Ce qui me frappe surtout chez Beethoven en ce qui concerne l’évolution de la poétique des hauteurs sous l’effet de l’accroissement de la surdité, ce sont les oppositions de plus en plus radicales entre graves et aigus et l’extension de chacun de ces domaines extrêmes ; mais il ne me semble pas qu’on puisse observer un quelconque rétrécissement du champ des aigus, au contraire. 

Je pense que le caractère contestable, pour le moins, des conclusions de l’étude citée provient d’une analyse partielle de la question et de choix méthodologiques douteux. Telle qu’elle est présentée, elle semble être un exemple de ces multiples démarches pseudo-scientifiques qui décrédibilisent les approches scientifiques. Il ne suffit pas de compter des notes pour bâtir une théorie.   

Un poétique des registres extrêmes 

Ainsi, pour l’étude l’évolution de l’écriture des hauteurs (en termes de registres ou de fréquences) chez Beethoven, le choix de la partie de violon 1 me paraît trop restrictif – et surtout manquer de pertinence – si l’on veut traiter le sujet sous ses principaux aspects et en tirer des conclusions vraiment fécondes pour la compréhension du lien entre surdité et esthétique. Un examen approfondi des quatuors et d’autres oeuvres montre la tendance du compositeur à conquérir les aigus aussi bien que les graves. 
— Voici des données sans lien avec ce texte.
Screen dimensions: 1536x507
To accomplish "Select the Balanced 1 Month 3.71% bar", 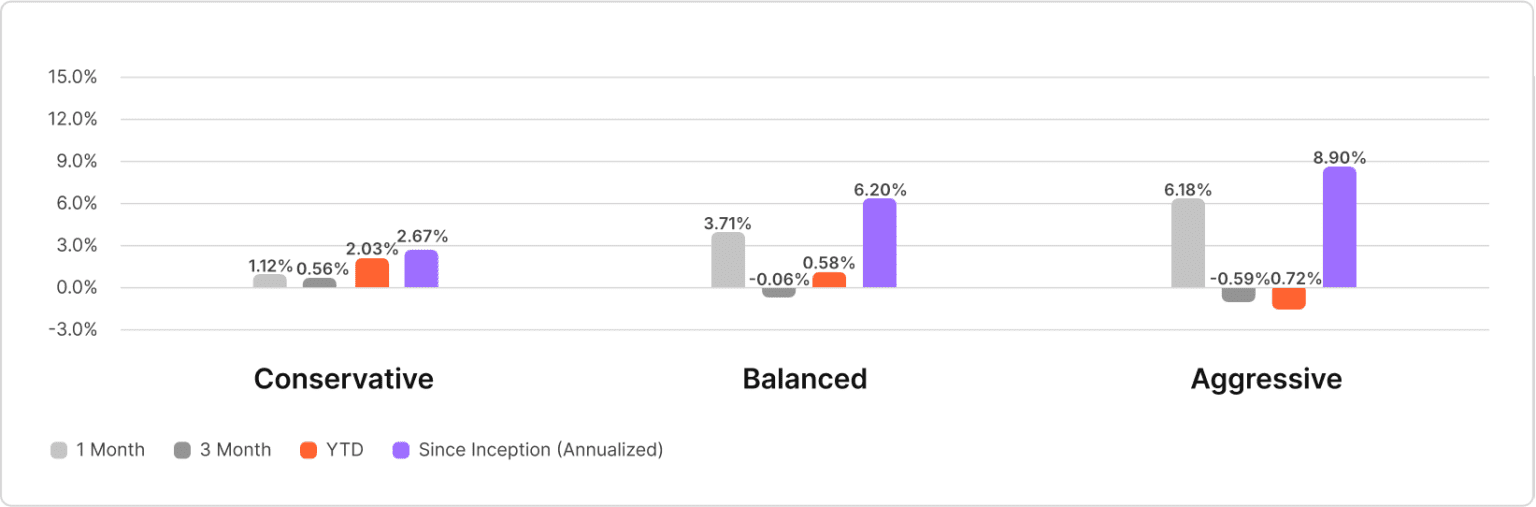I will [728, 260].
Ainsi, dans les quatuors, les instruments graves s’approprient des registres de plus en plus élevés  ; c’est chez Beethoven l’expression d’une volonté d’émancipation (vers l’aigu) des instruments de la contrainte des registres qui, à l’âge classique, étaient associés à leurs parties respectives (v1, aigu ; v2, médium-aigu ; alto, médium-grave ; violoncelle-grave) . 

Dans les derniers quatuors, le violoncelle « monte » très haut, une octave seulement  en-dessous des suraigus du violon 1 (voir la coda du finale de l’Opus 132 ou les variations 3 et 4 de l’Adagio de l’Opus 127). De même il arrive de plus en plus souvent que l’alto monte également vers les aigus. Déjà dans l’exposition du 1er mouvement (Allegro) de l’Opus 59 n° 2, il passe « au-dessus » du violon 1, etc. 
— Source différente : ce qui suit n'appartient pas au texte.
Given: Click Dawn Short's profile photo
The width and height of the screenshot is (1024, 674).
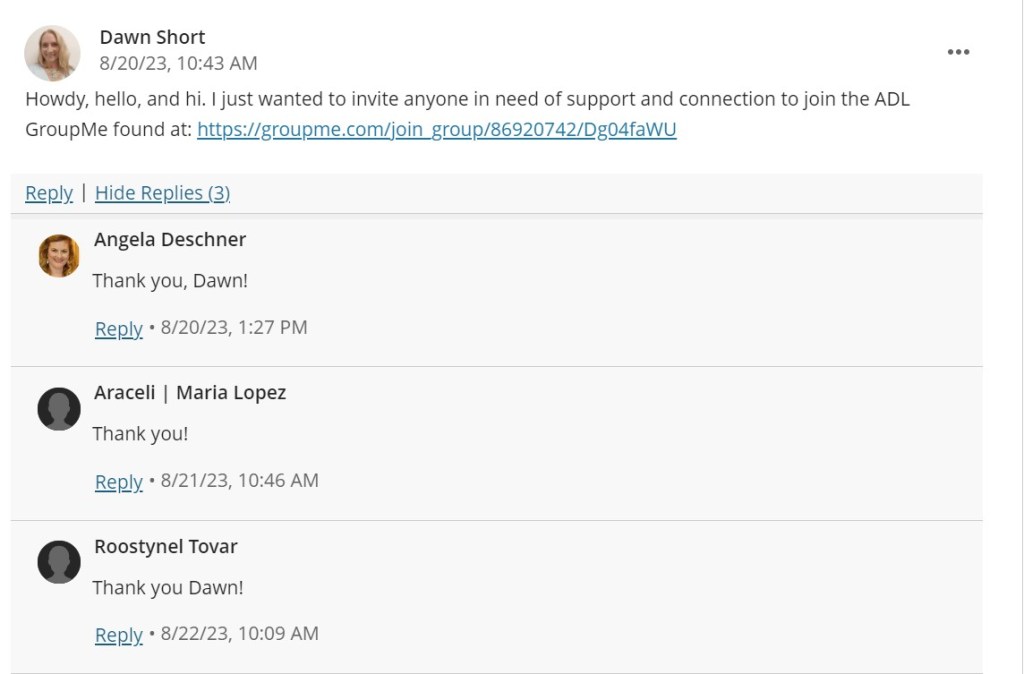Looking at the screenshot, I should (52, 53).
Il est par ailleurs non seulement réducteur, mais un peu illogique de ne faire que sur les seuls quatuors cette étude relative aux effets de la surdité Beethoven sur l’écriture des hauteurs ; en effet, on ne peut, dans le cadre de ce seul médium (il est limité par nature vers le grave, au do1 du violoncelle), ni observer toute l’ampleur de la stratégie de Beethoven du point de vue de l’espace sonore, ni rendre compte du véritable événement qui se produit avec l’évolution du style : l’écriture explore de plus en plus les extrêmes de l’espace sonore, créant parfois un vide au centre. On peut observer ce phénomène dans certaines oeuvres pour piano (cf. Opus 111) ou pour orchestre (cf. Missa Solemnis). En termes d’espace sonore, ce sont ces gestes de désertion des registres « médium » ainsi que cette conquête des extrêmes graves ET des extrêmes aigus qui caractérise le plus nettement le dernier Beethoven.   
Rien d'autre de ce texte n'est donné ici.